Textual criticism (or broader: text philology) is a part of philology, which is not just devoted to the study of texts, but also to edit and produce "scientific editions", "scholarly editions", "standard editions", "historical editions", "reliable editions", "reliable texts", "text editions" or "critical editions", which are editions in which careful scholarship has been employed to ensure that the information contained within is as close to the author's/composer's original intentions as possible (and which allows the user to compare and judge changes in editions published under influence by the author/composer). The relation between these kinds of works and the concept "source criticism" is evident in Danish, where they may be termed "kildekritisk udgave" (directly translated "source critical edition").

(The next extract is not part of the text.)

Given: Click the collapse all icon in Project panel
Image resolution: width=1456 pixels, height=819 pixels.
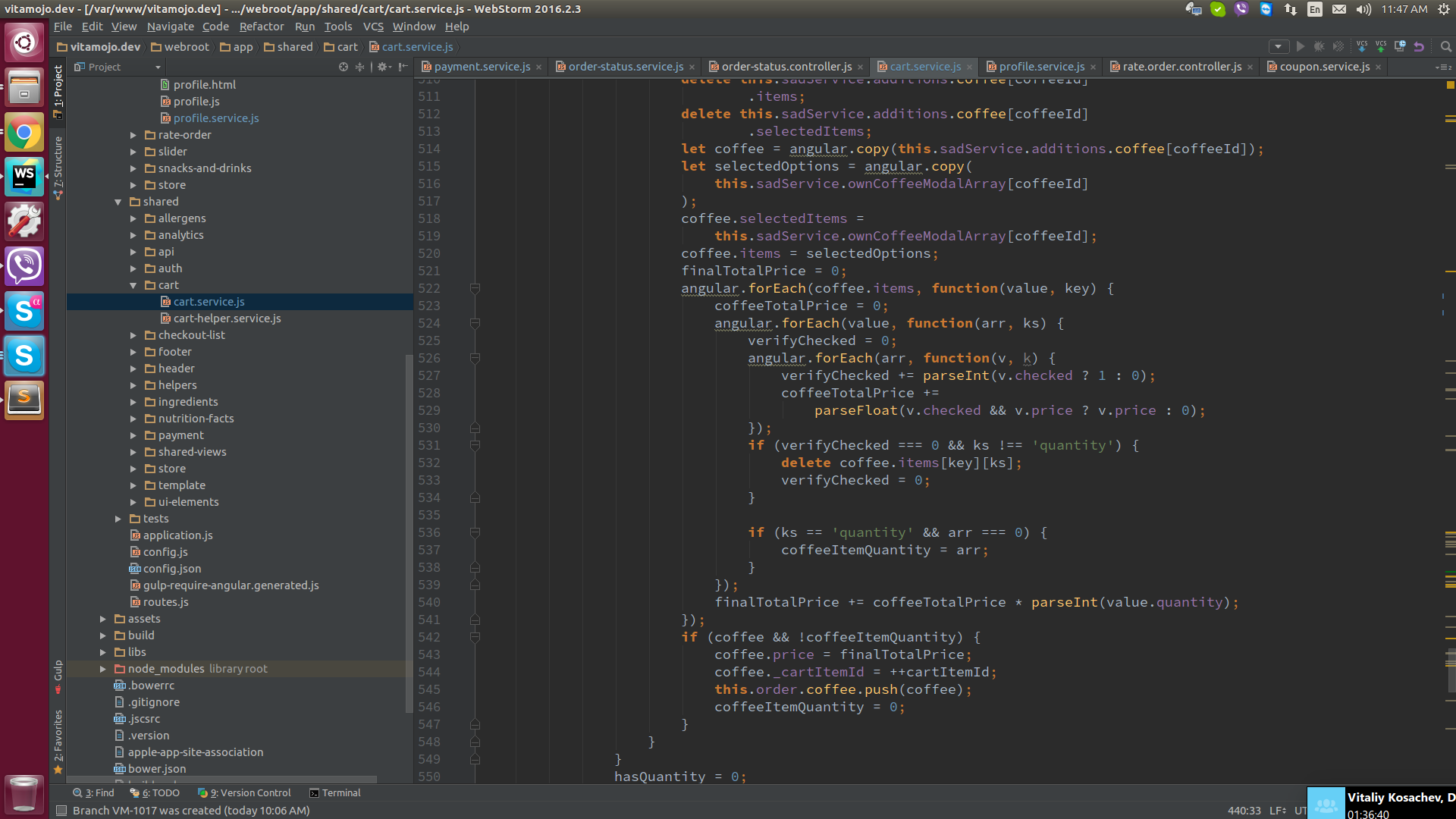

In other words, it is assumed that most editions of a given works is filled with noise and errors provided by publishers, why it is important to produce "scholarly editions". The work provided by text philology is an important part of source criticism in the humanities.

===Psychology===

The study of eyewitness testimony is an important field of study used, among other purposes, to evaluate testimony in courts. The basics of eyewitness fallibility includes factors such as poor viewing conditions, brief exposure, and stress. More subtle factors, such as expectations, biases, and personal stereotypes can intervene to create erroneous reports. Loftus (1996) discuss all such factors and also shows that eyewitness memory is chronically inaccurate in surprising ways. An ingenious series of experiments reveals that memory can be radically altered by the way an eyewitness is questioned after the fact. New memories can be implanted and old ones unconsciously altered under interrogation.

Anderson (1978) and Anderson & Pichert (1977) reported an elegant experiment demonstrating how change in perspective affected people's ability to recall information that was unrecallable from another perspective.

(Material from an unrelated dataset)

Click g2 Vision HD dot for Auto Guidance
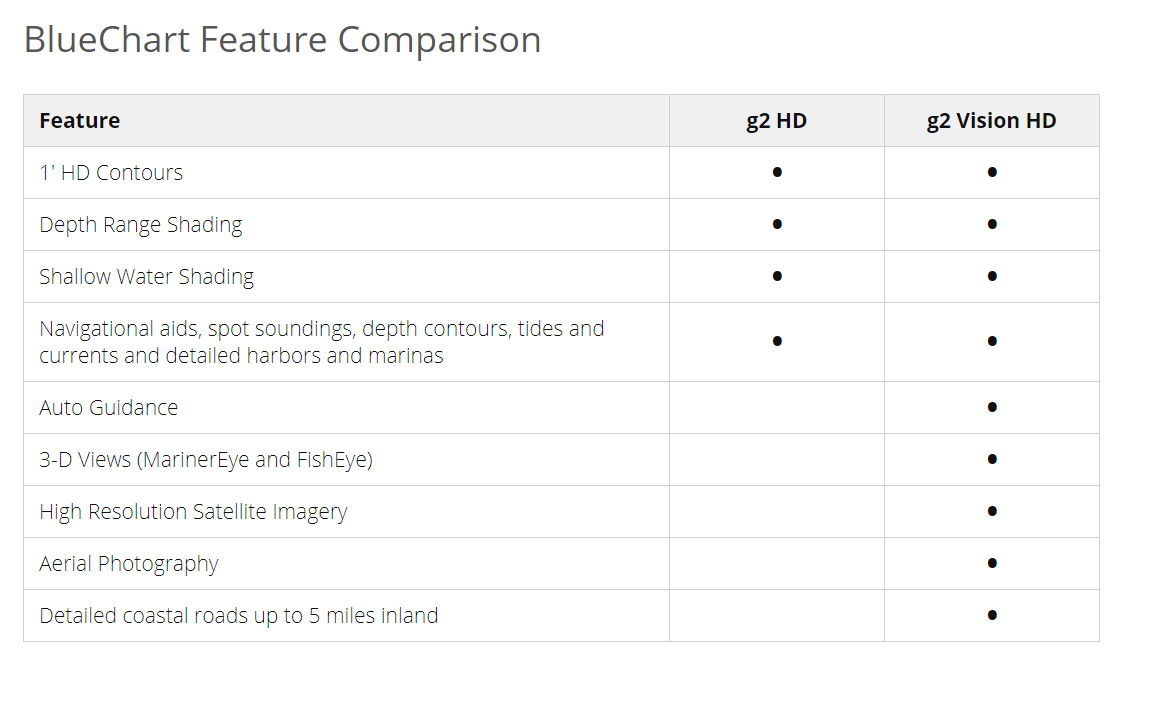 click(992, 407)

In psychoanalysis the concept of defence mechanism is important and may be considered a contribution to the theory of source criticism because it explains psychological mechanisms, which distort the reliability of human information sources.

===Library and information science (LIS)===

In schools of library and information science (LIS), source criticism is taught as part of the growing field of information literacy.

Issues such as relevance, quality indicators for documents, kinds of documents and their qualities (e.g. scholarly editions) are studied in LIS and are relevant for source criticism. Bibliometrics is often used to find the most influential journal, authors, countries and institutions. Librarians study book reviews and their function in evaluating books.

In library and information science the checklist approach has often been used. A criticism of this approach is given by Meola (2004): "Chucking the checklist".

Libraries sometimes provide advice on how their users may evaluate sources.

The Library of Congress has a "Teaching with Primary Sources" (TPS) program.

===Ethics===

Source criticism is also about ethical behavior and culture. It is about a free press and an open society, including the protecting information sources from being persecuted (cf., Whistleblower).

==In specific domains==

===Photos===

Photos are often manipulated during wars and for political purposes. One well known example is Joseph Stalin's manipulation of a photograph from May 5, 1920, on which Stalin's predecessor Lenin held a speech for Soviet troops that Leon Trotsky attended. Stalin had later Trotsky retouched out of this photograph. (cf. King, 1997). A recent example is reported by Healy (2008) about North Korean leader Kim Jong Il.

===Internet sources===

Much interest in evaluating Internet sources (such as Wikipedia) is reflected in the scholarly literature of library and information science and in other fields. Mintz (2002) is an edited volume about this issue. Examples of literature examining Internet sources include Chesney (2006), Fritch & Cromwell (2001), Leth & Thurén (2000) and Wilkinson, Bennett, & Oliver (1997).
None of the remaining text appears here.